I had forgotten how frantically mundane most radio programming is. The morning drive-time shows all seem the same, with the male host or two and their female sidekick discussing sexual matters like naughty schoolchildren. The lunchtime programs are all brought to you by Local Restaurant Chain, and the afternoon deejays shout about playing music that will speed your drive home.

The too-frequent commercials are too frequently obnoxious. When you don’t listen to them for a few years, you forget how loud and dumbed down they are. Even the public radio stations seem to have a stultifying similarity to them; I quickly reached my limit of soft-voiced interviews with new book authors holding esoteric viewpoints on culture, politics, or history.

The news, of course, is just about un-listenable. Every outlet broadcasts the same headlines and repeats the same inaccuracies from competing sources on either side of the political fence.

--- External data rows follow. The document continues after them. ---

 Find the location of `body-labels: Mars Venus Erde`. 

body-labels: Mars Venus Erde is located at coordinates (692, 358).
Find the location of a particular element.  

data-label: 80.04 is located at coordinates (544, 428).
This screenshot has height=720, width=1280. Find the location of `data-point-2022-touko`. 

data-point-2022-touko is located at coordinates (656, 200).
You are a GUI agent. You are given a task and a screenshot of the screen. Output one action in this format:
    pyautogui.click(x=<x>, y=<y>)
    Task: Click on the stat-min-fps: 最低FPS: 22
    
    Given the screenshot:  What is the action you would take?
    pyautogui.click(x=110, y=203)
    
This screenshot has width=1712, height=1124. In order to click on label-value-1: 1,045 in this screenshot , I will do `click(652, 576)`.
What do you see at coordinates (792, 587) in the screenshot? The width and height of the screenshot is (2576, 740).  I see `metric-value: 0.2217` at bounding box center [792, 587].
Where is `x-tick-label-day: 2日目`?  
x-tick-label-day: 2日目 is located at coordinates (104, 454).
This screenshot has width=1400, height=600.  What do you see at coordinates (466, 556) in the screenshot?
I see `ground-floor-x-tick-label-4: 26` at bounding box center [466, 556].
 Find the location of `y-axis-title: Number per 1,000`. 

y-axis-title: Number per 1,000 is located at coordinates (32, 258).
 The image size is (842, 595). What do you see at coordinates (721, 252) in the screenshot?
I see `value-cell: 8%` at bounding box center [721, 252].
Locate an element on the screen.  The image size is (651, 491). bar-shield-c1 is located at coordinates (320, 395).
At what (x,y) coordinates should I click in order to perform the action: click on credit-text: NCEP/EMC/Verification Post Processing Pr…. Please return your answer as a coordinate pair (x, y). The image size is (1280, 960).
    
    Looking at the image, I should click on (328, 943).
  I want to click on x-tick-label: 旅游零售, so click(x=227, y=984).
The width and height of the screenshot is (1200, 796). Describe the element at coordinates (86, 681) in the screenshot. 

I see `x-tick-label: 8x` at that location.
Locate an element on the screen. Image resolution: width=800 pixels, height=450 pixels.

My biggest beef with radio, though, is that it is exactly the same as when I left it. The playlists, from “classic rock” stations to “alternative” have not changed in the least. The same shallow set of songs that were playing more than four years ago are in daily rotation now. Has no one made any music worth listening to since then?  It’s like being a sonic Rip Van Winkle, only waking up beardless to discover nothing has changed.

Radio is in this homogenized state because the overwhelming majority of stations are owned by very few corporations. The suits in the conference room make decisions, and the multitude of stations they control pour out the same stultifying signal over the airwaves.

I have learned, then, that my radio usage needs to be severely limited. Once that favorite oldie or two has finished playing, it is probably time to press the power button. Better to enjoy road noise than suffer another underwhelming number that I used to change the channel to years ago, or another ceaseless series of advertising screeds for products and services I care nothing about.

In the meantime, I can still get a traffic report “every 10 minutes on the eights,” for which I am regularly grateful. But my biggest thanks goes to the playlist in my head, featuring nothing but the greatest hits of my life filling the comparative silence of my vehicle with pleasant memories. Think I’ll turn up the volume.